Supplied text below:
10 on-the-job flu-fighting tips
The tight quarters and poor ventilation of many work environments can make you susceptible to colds and flu. Follow these 10 tips to stay well and productive this season:
1. Wash your hands frequently. Hot water and soap are best, but if you don’t have easy access to a sink, keep alcohol-based disposable wipes or gel sanitizers on hand.
2. Keep keyboards, telephones, doorknobs and surfaces that people touch frequently clean with a disinfectant and paper towels.
3. If you can, crack open a window to air out your space.
4. Make sure your workplace is stocked with plenty of tissues.
5. Avoid touching your eyes, nose or mouth, where germs enter your system.
6. Avoid close contact with someone who’s sick.
7. Don’t smoke or allow smoking. If your office isn’t smoke-free, ask that it becomes so.
8. Consider getting the flu vaccine. See Who Needs the Flu Vaccine? for guidelines.
9. Eat well, exercise and get enough sleep. A healthy body is more likely to ward off germs than one that’s run-down.
10. Finally, if you’re sick, stay home to recover and protect your co-workers.
When to call in sick
Call work and then call your doctor if …
• you have a fever or feel achy
• your cough is deep and brings up green mucus
• your eyes are bright red and have a discharge
• you can’t hold down food
If you’re feeling up to it, you can go to work without worrying about infecting your co-workers if …
• you are sniffling, but don’t have a fever
• your throat tickles or you have postnasal drip
• your ear aches
• you have a sinus infection
Who needs the flu vaccine?
Each year, influenza leads to 70 million lost workdays, 200,000 hospitalizations and 36,000 deaths in this country. Because viruses are constantly changing, people need to receive a new shot or the nasal-spray vaccine every year.
You should be vaccinated if you are 65 or older, have a chronic medical condition, are pregnant or live or work in close quarters with those of high risk of flu. Almost all adults, however, can safely get the vaccine (check with your doctor first to see whether you’re an exception). October or November is the best time to get vaccinated.
End of Supplied text.
- **What you will do**: Quote the flu-fighting tips from "2. Keep keyboards, telephones, doorknobs" up to and including "out your space.".
Recorded data below:
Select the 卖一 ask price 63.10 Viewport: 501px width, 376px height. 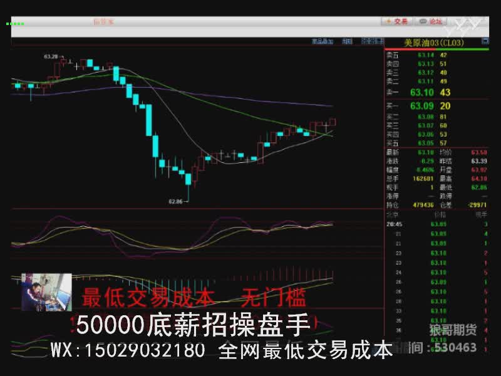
End of Recorded data.
- **Task solution**:
2. Keep keyboards, telephones, doorknobs and surfaces that people touch frequently clean with a disinfectant and paper towels.
3. If you can, crack open a window to air out your space.